Rio de Janeiro - A Petrobras manteve a posição de liderança, com folga, no ranking das 500 maiores sociedades anônimas (S.As.) do País em 2003. A despeito do fraco desempenho da economia o Produto Interno Bruto (PIB) encolheu 0,2% , o ano passado foi de resultados melhores que os registrados em 2002 pelas maiores empresas, especialmente por causa da influência positiva das exportações. A receita nominal (sem descontar a inflação) das empresas do ranking cresceu 20,3% em relação ao ano anterior.
Segundo a Fundação Getúlio Vargas (FGV), responsável pela formulação do ranking, os setores que mais se destacaram foram os exportadores. O coordenador de Pesquisas Empresariais da FGV, Aloisio Campelo, salientou que a rentabilidade média das 500 maiores alcançou 11,3%, o melhor resultado desde 1989, quando havia chegado a 10,7%. No entanto, ele faz a ressalva de que muito desse desempenho foi influenciado pelas exportações. Também houve o efeito contábil do menor impacto do câmbio e dos juros sobre o estoque da dívida das empresas. ''Mesmo excluindo essa influência contábil, o resultado é bom, mas a melhoria não foi gerada integralmente por fatores operacionais'', disse.
Para Campelo, a reação do mercado interno e a maior estabilidade do câmbio este ano, assim como uma ''menor asfixia'' pelos juros, vão garantir resultados ainda melhores para as maiores sociedades anônimas do País, em relação ao ano passado.
Em 2003, a Telemar manteve o segundo lugar no ranking.
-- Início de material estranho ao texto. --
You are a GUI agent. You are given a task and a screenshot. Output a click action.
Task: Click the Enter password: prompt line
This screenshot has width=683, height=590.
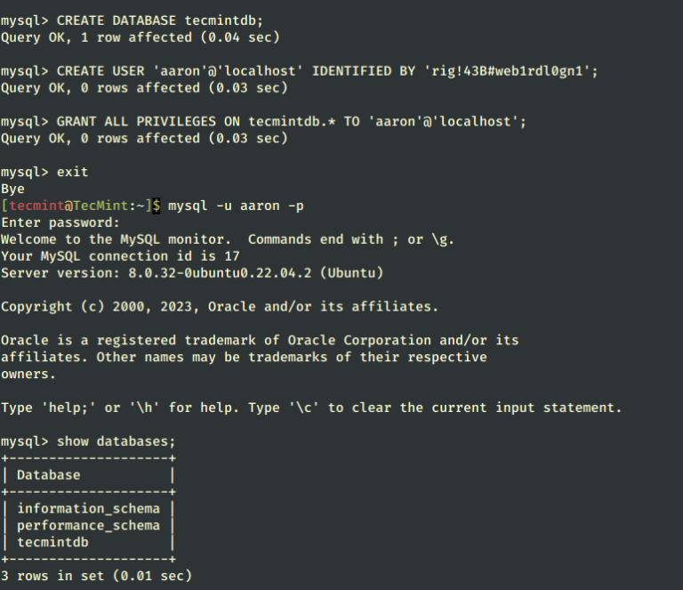click(60, 222)
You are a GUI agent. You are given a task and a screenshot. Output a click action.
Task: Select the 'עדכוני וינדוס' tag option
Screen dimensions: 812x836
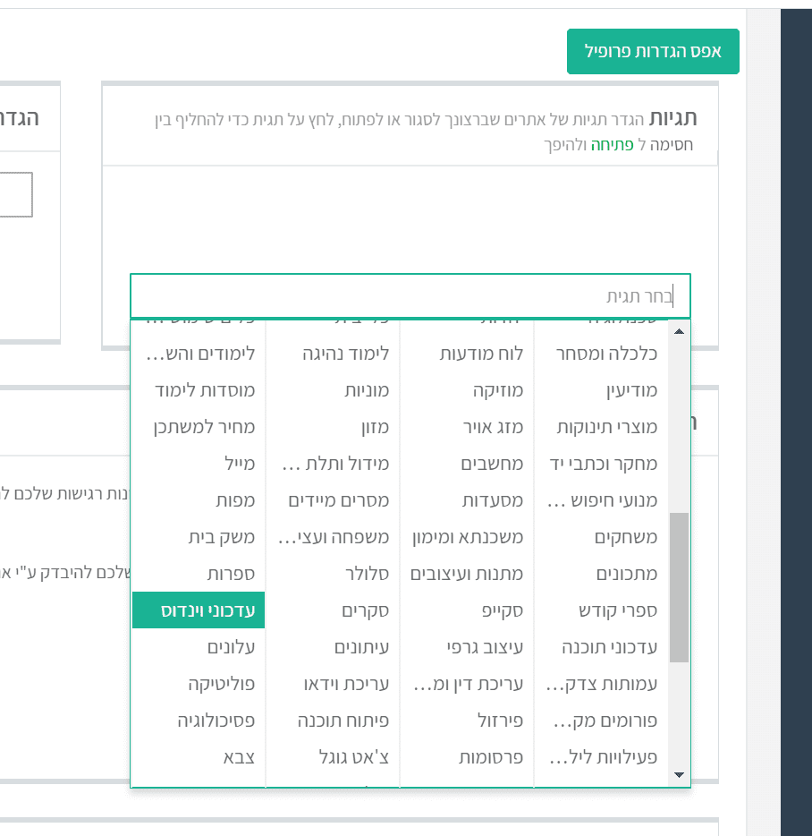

A Companhia Vale do Rio Doce subiu uma posição e ficou em terceiro lugar. A Telefônica caiu do terceiro para o quarto lugar e a Eletrobrás, que não figurava no ranking anterior, ficou em quinto.
Segundo Campelo, o ranking da FGV leva em conta o cruzamento de dados entre a receita operacional líquida e ativos (patrimônio total, incluindo máquinas e equipamentos).